» **EXERCISE DESCRIPTION**
Check each line of the material below for "Select". Report how many have it, with no other words.

» **PROVIDED MATERIAL**
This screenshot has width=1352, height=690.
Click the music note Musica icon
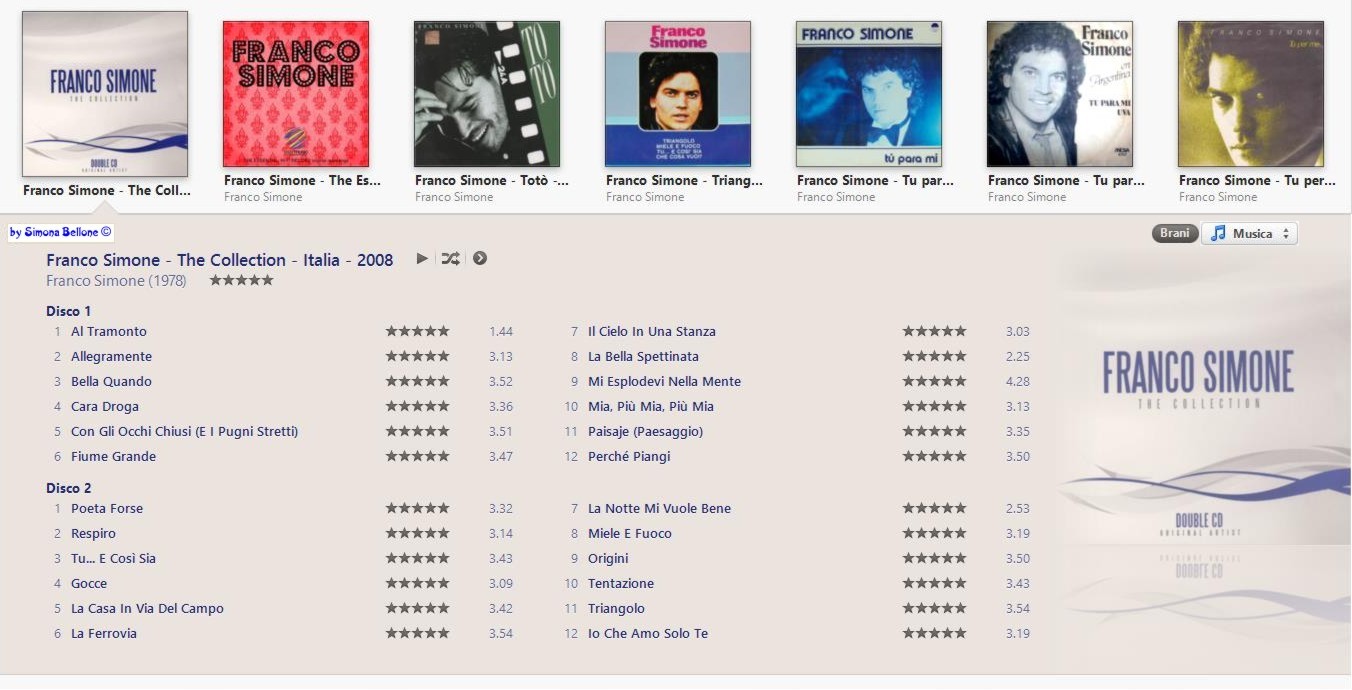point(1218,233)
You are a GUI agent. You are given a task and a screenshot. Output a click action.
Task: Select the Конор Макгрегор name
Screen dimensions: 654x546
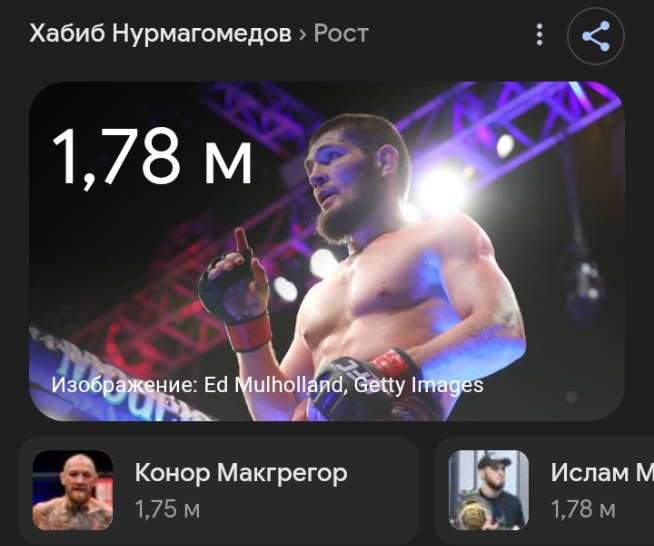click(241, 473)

---

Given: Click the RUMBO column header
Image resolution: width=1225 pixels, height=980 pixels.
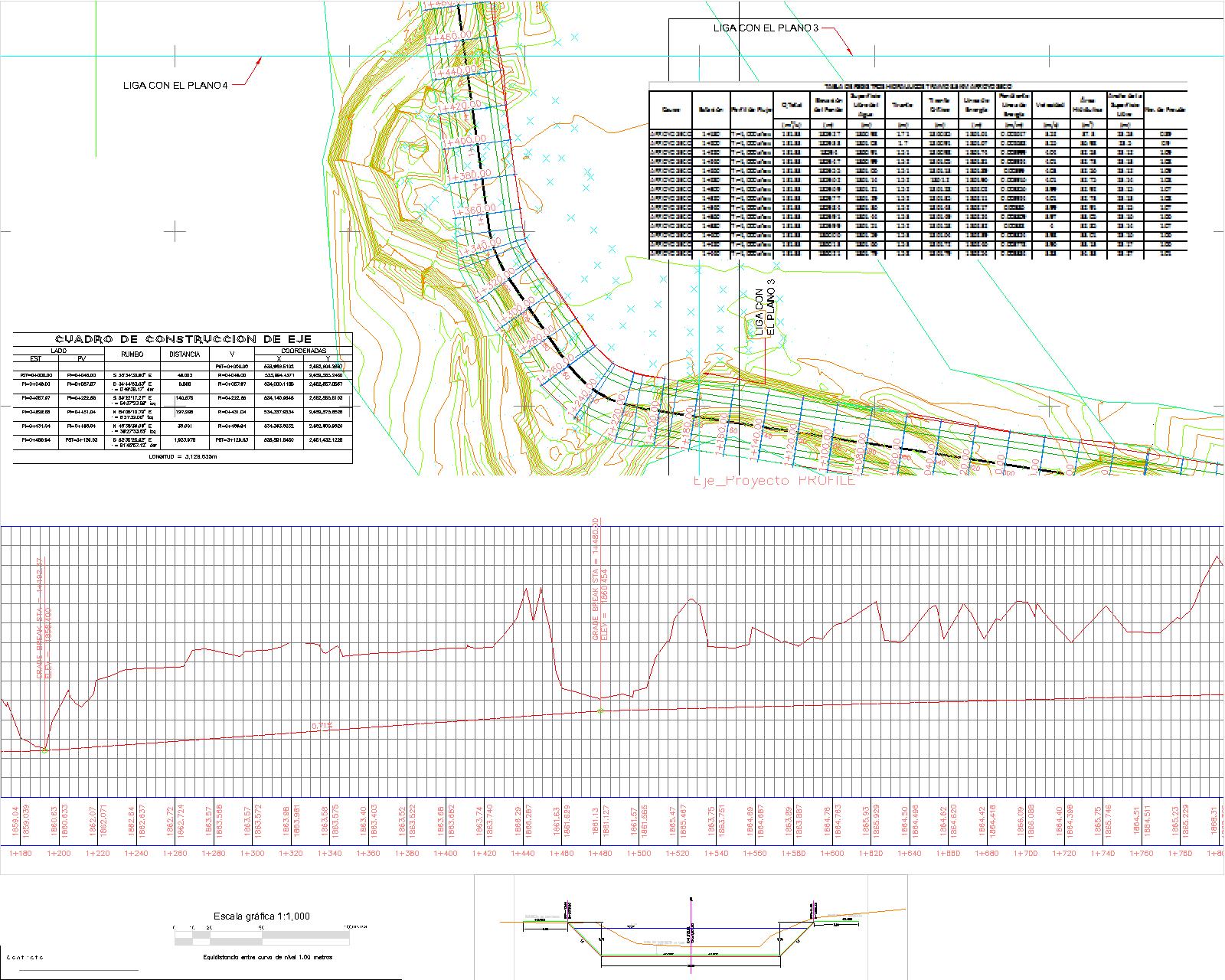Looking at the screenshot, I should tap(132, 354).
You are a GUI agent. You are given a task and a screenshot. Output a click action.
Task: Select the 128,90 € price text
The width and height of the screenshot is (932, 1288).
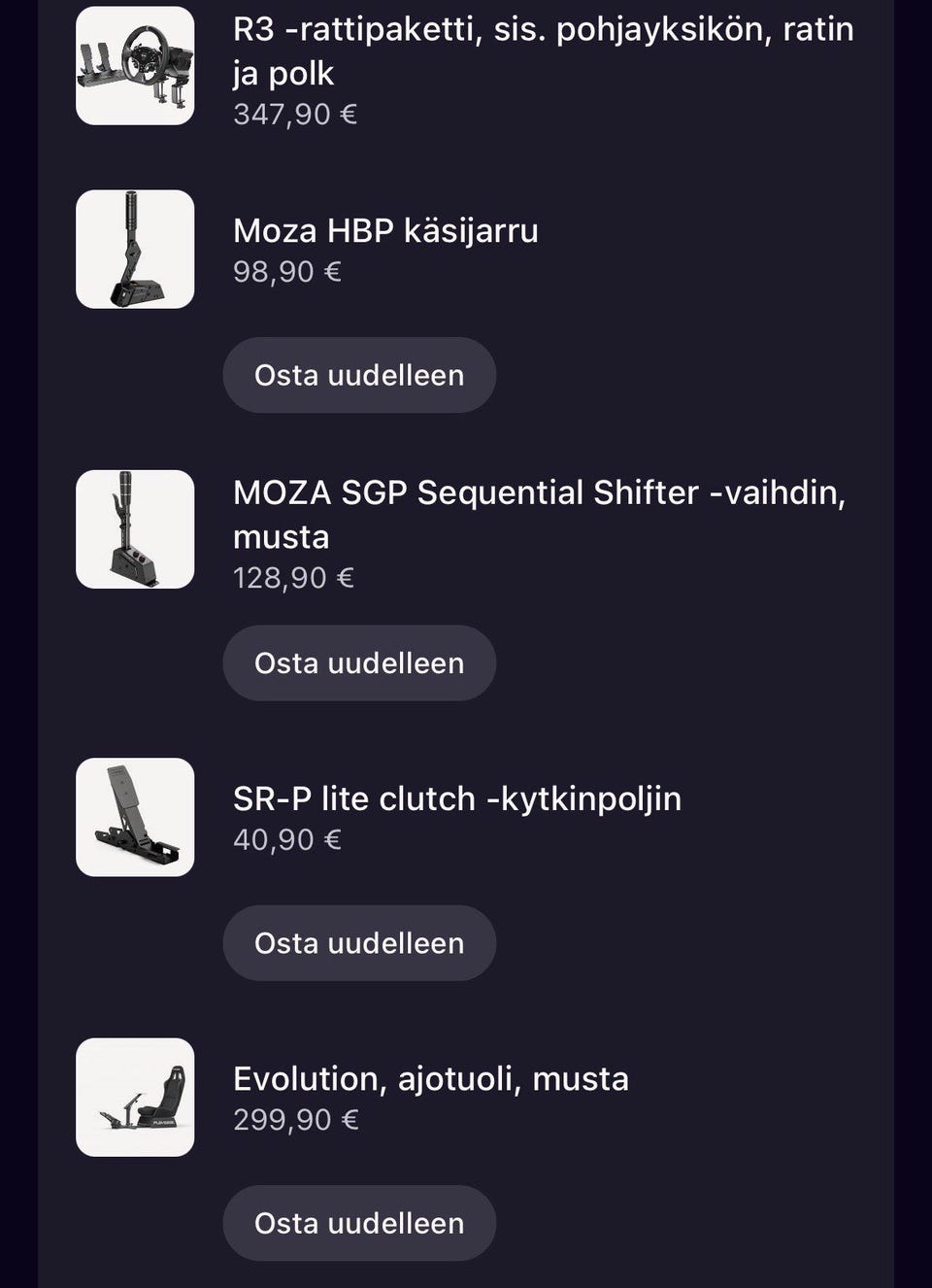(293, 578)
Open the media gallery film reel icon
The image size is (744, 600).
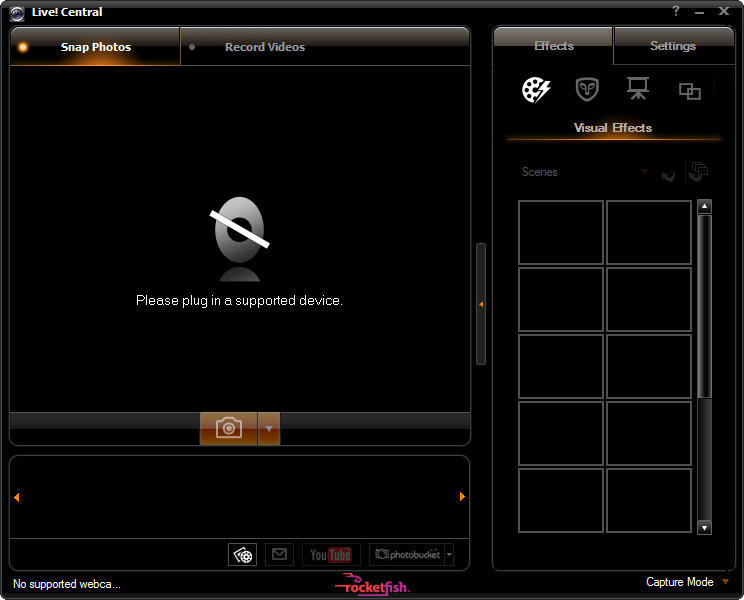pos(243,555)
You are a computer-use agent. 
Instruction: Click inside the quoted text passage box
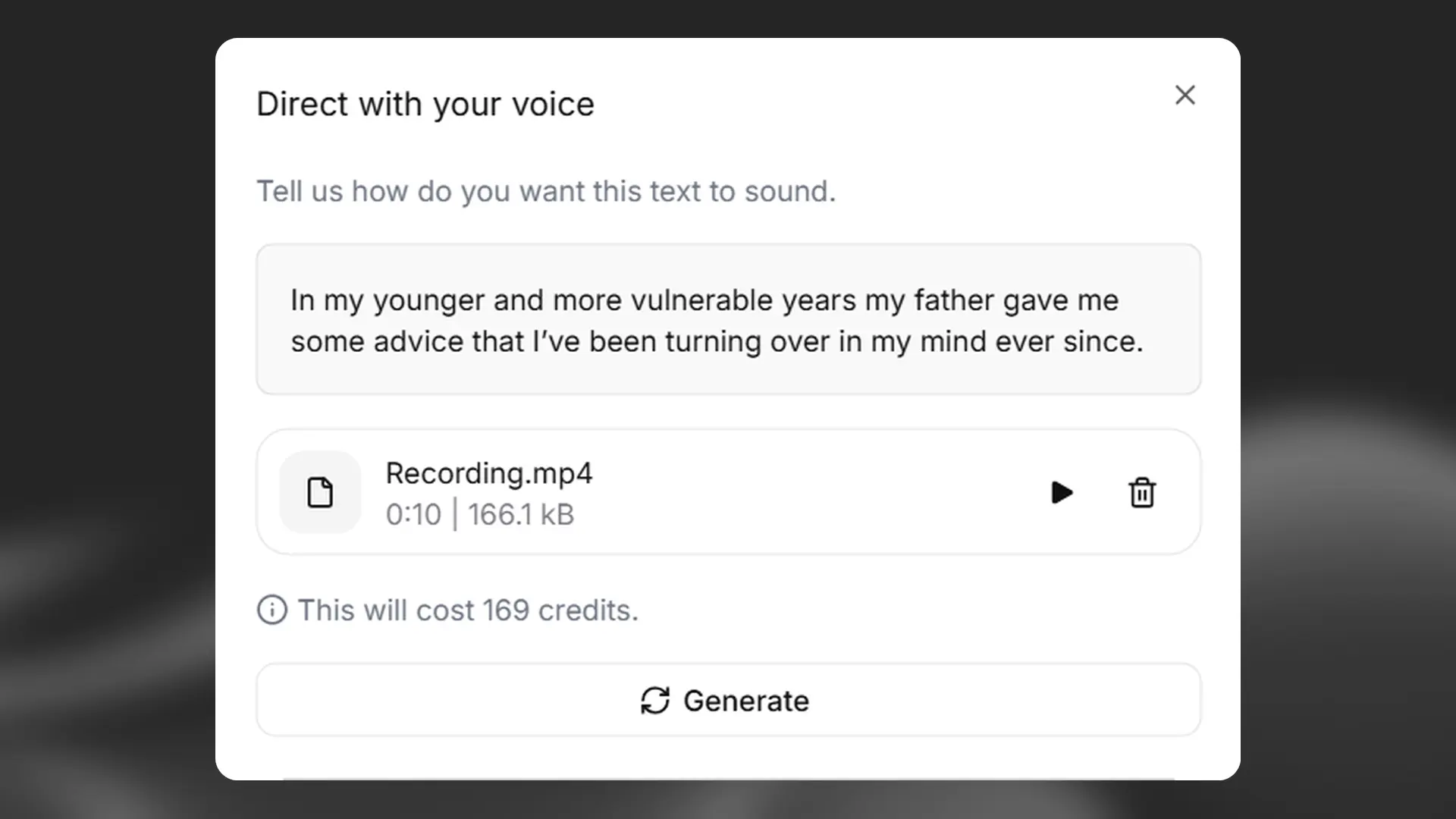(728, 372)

* * *

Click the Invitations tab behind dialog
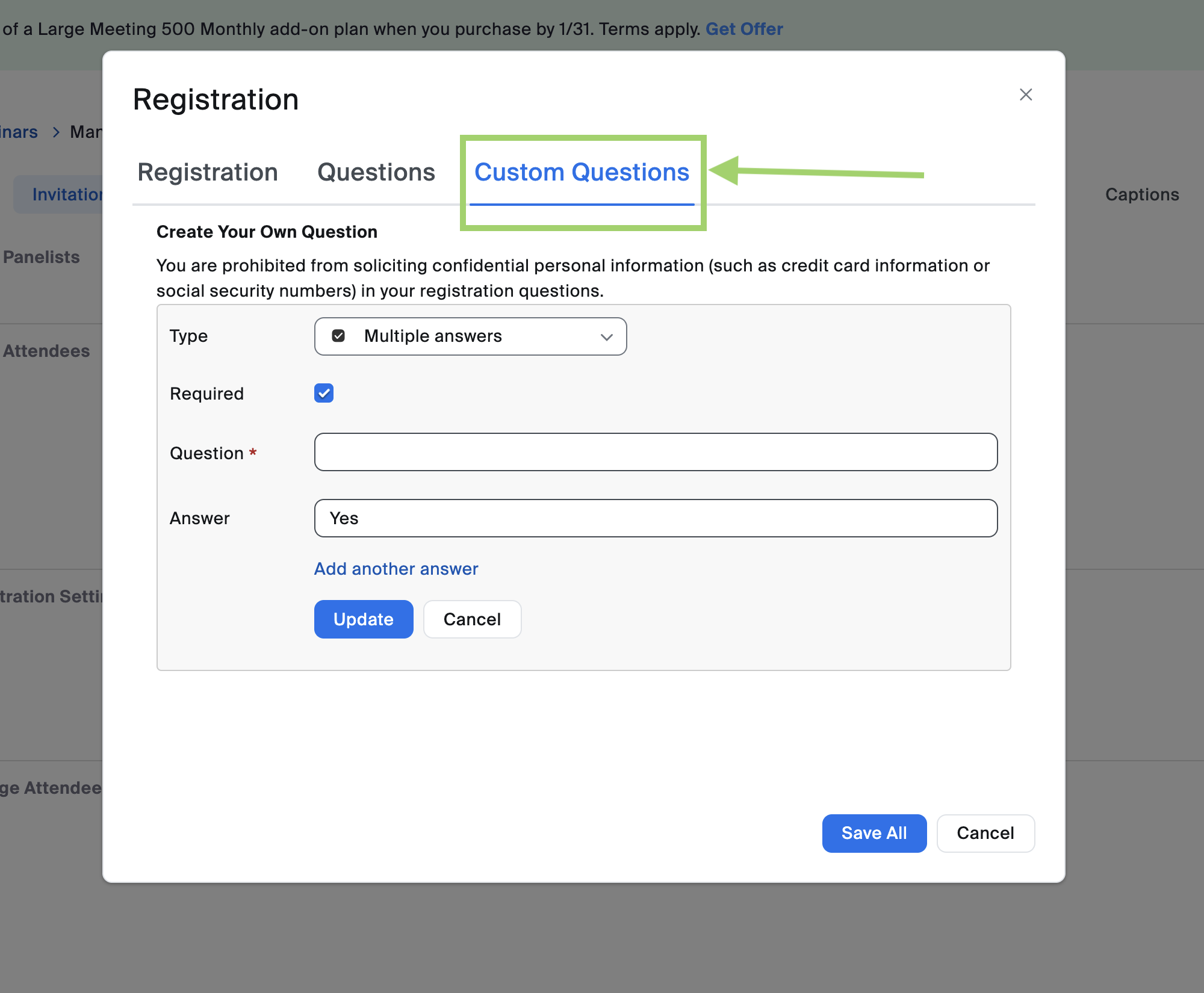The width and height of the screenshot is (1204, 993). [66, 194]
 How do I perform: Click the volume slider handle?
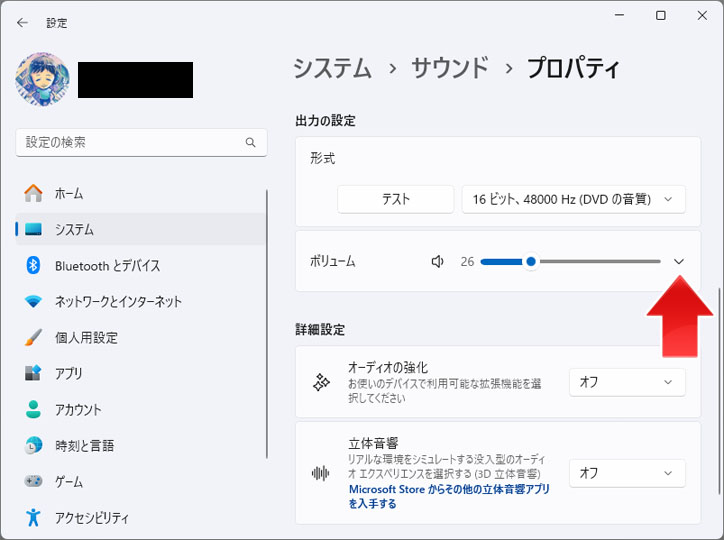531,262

» **OUTPUT OF THE EXERCISE**
2